-- Record extracts follows --
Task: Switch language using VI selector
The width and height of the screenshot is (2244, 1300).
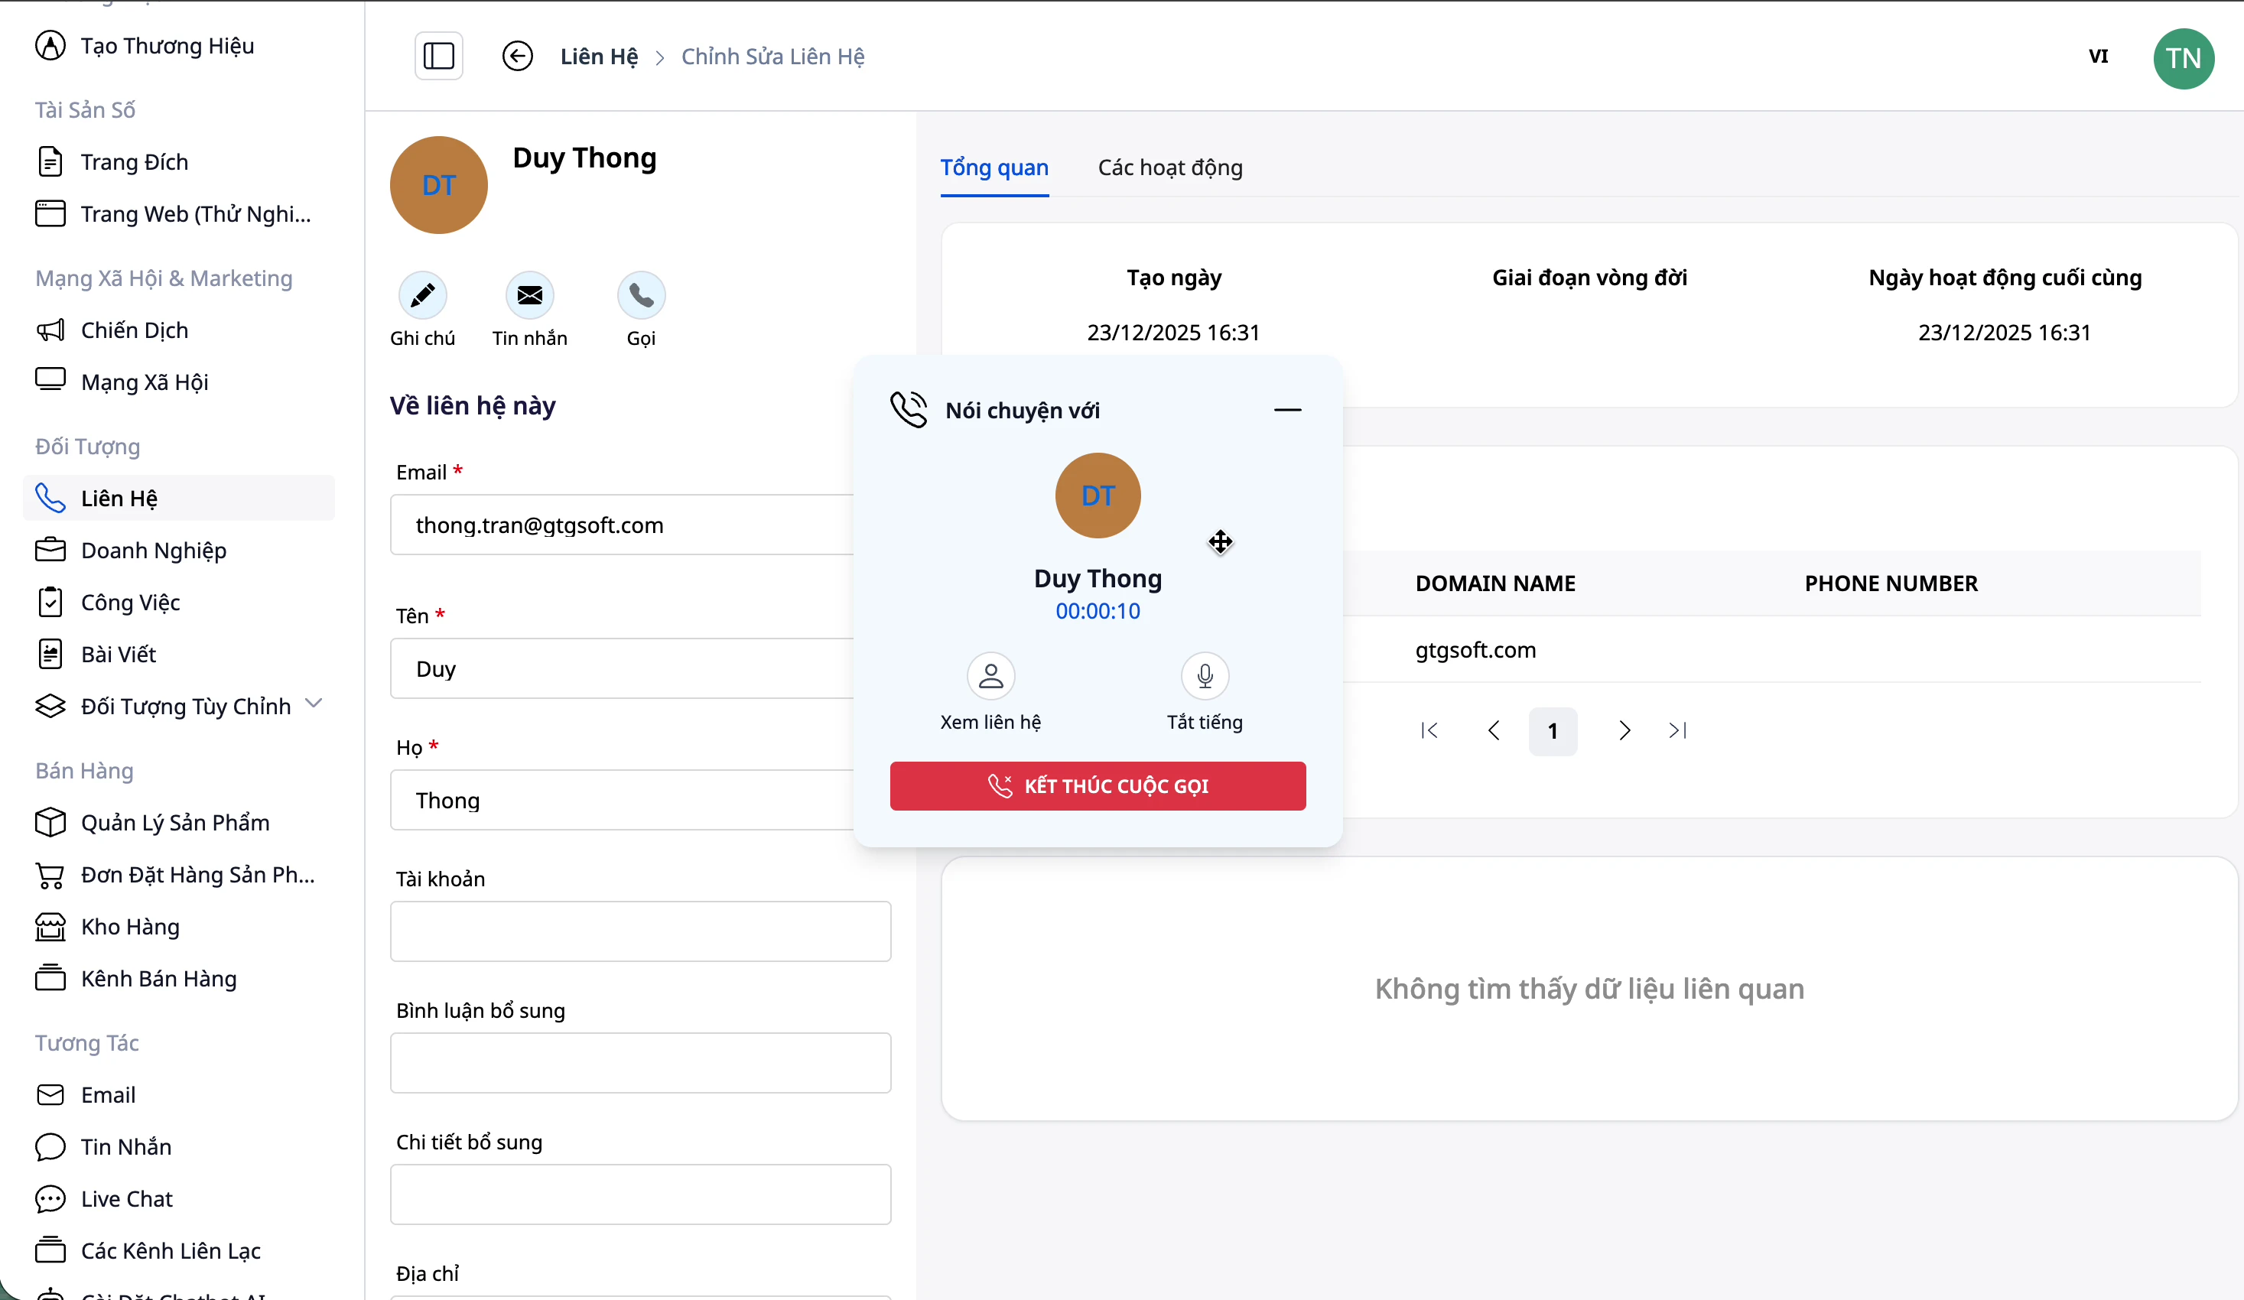Action: [x=2098, y=56]
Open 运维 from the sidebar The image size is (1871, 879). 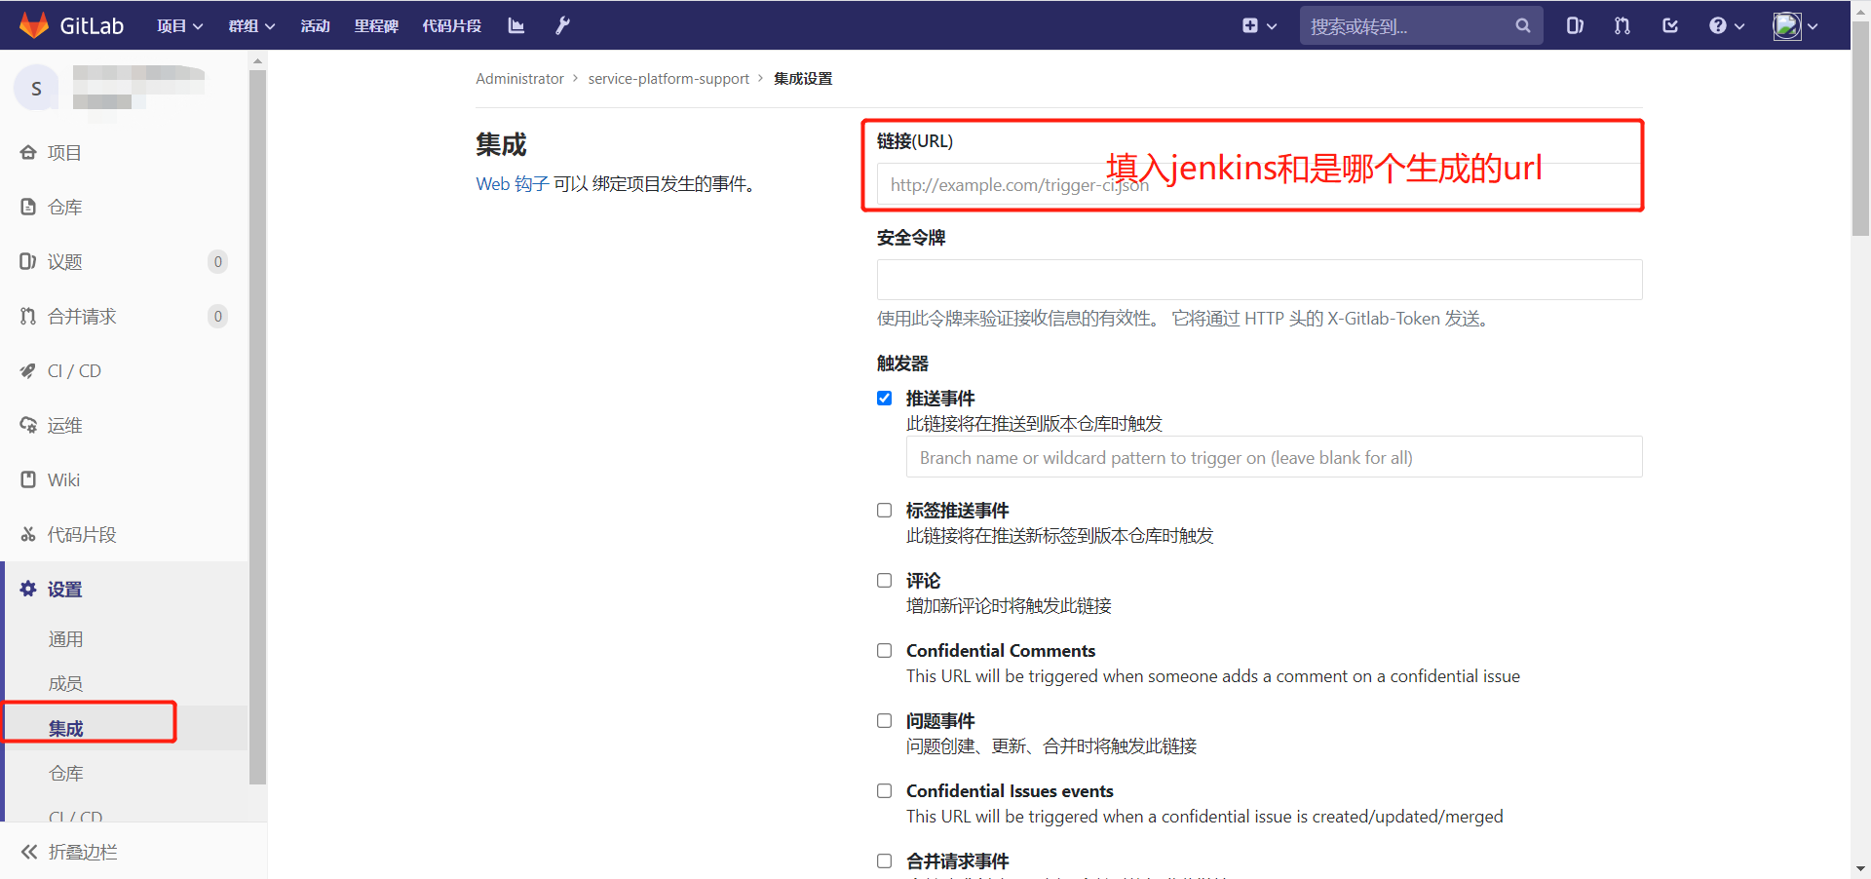pos(65,425)
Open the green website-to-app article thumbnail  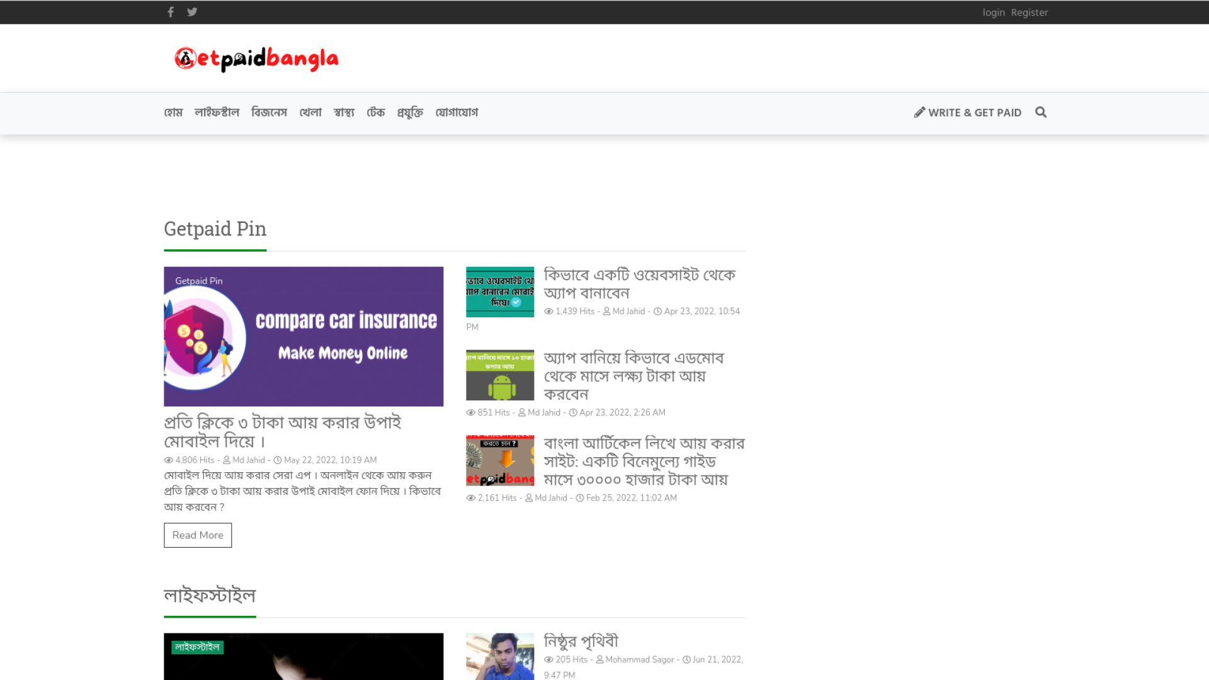(500, 292)
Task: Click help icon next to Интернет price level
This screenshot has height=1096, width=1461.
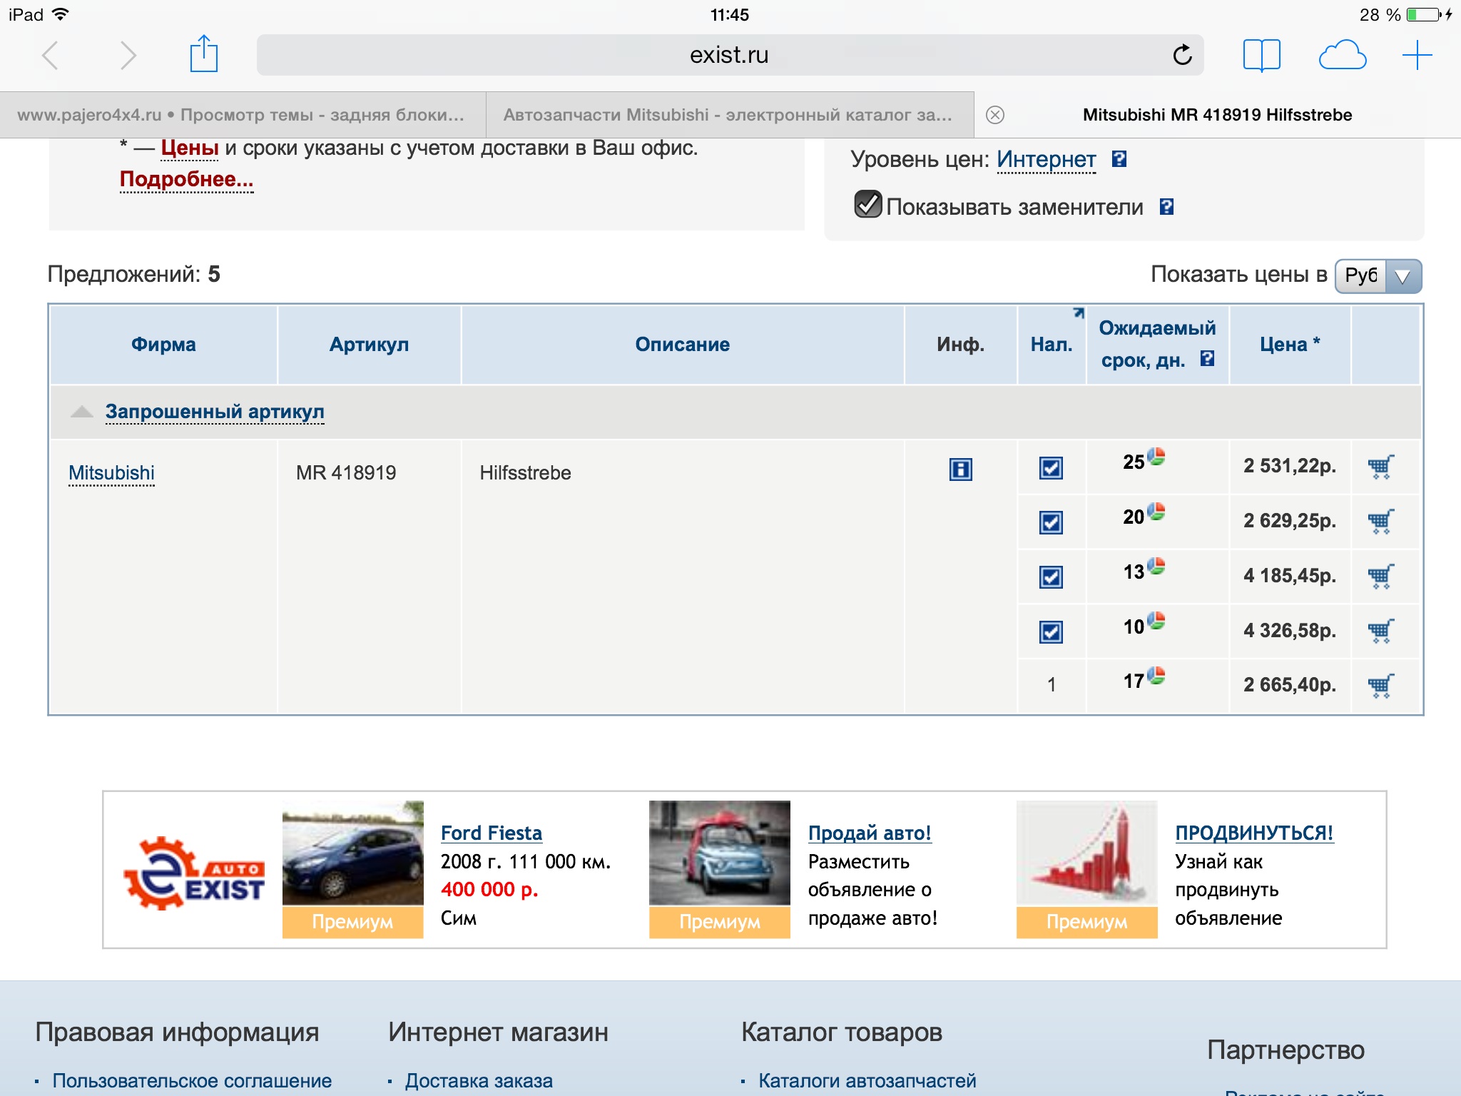Action: pyautogui.click(x=1119, y=159)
-- Record extracts concluded --
# Task objective
What you need to copy is the run of lines from the one holding "Task: Click help" through the end of the data, exactly and only, both ends included, pictures omitted.

# Task solution
Task: Click help icon next to Интернет price level
This screenshot has height=1096, width=1461.
Action: pyautogui.click(x=1119, y=159)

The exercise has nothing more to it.